SALT LAKE CITY — As Jeremy Hafen, wearing a hard hat and a yellow vest over his suit, toured the dusty construction site where his company was prepping the ground for a 200-bed women’s homeless resource center, a thought struck him.
While his construction crew was literally laying the foundation for the shelter, they were also helping lay the foundation for something larger. “We’re seeing the foundation here, but there’s a tie to the foundation of building something better for this community,” said the president and CEO of the construction company Sunroc Corp., a subcontractor on the 131 E. 700 South shelter site. “It will help people change their lives.” “It’s just starting from the ground up,” he added. “And the fact that we’re the ones that are building the foundation for this … it’s pretty amazing.”

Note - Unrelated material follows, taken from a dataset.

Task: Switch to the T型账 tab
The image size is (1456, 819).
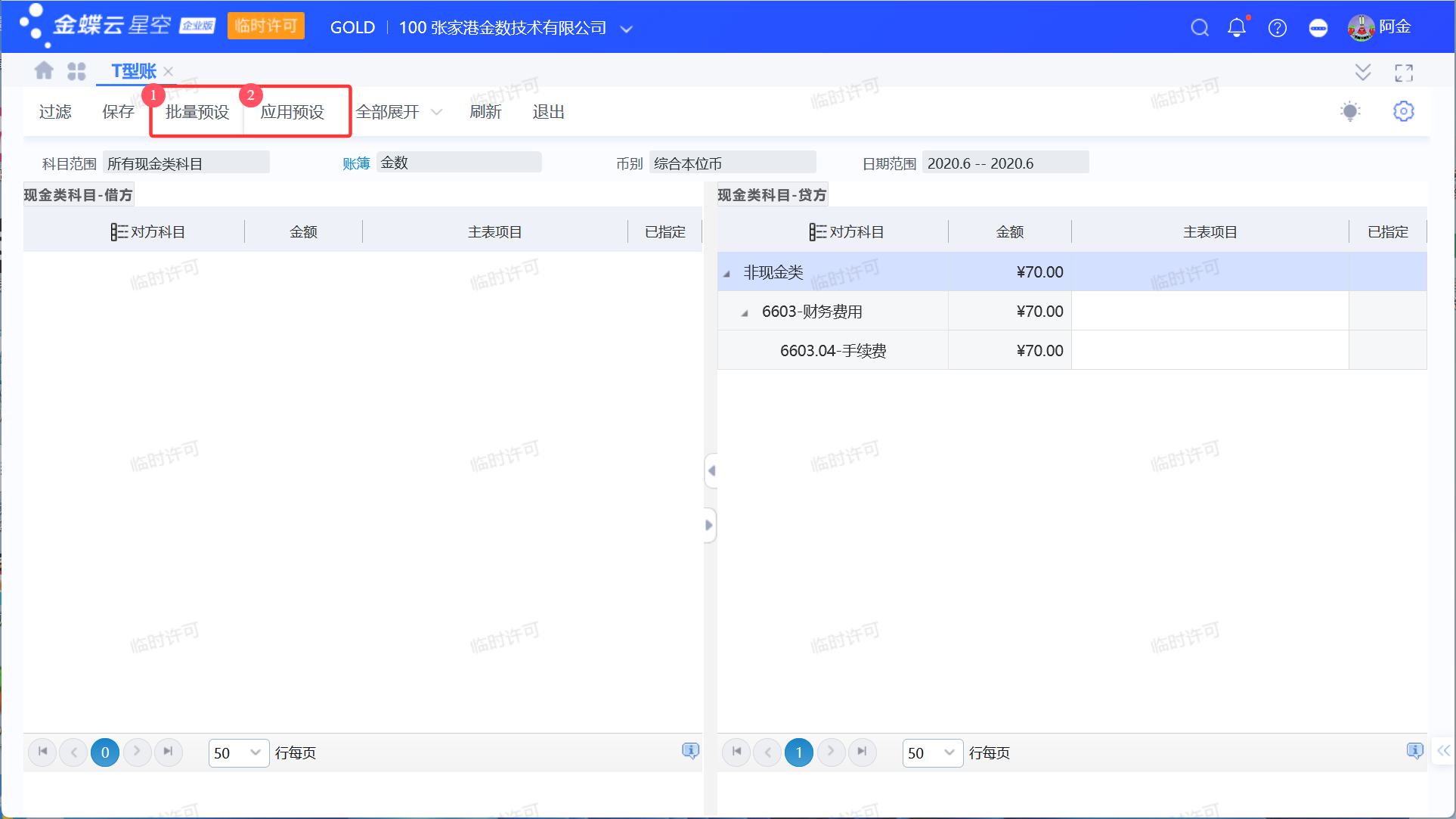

Salt Lake County Mayor Ben McAdams, who joined Hafen his walk of the site Thursday, also reflected on the years of work and struggle that preceded the groundbreaking of the three homeless resource centers that are expected to replace the troubled downtown homeless shelter next summer and therefore transform the county’s homeless system. “They’re finishing laying the foundation right now, after we spent the last several years laying the foundation of the services and the new model,” McAdams said. “I guess I get chills thinking about the lives that will be blessed by what’s happening right here.” Hafen was not only helping move earth to lay the physical foundation of the building, McAdams said, but helping in an even bigger way.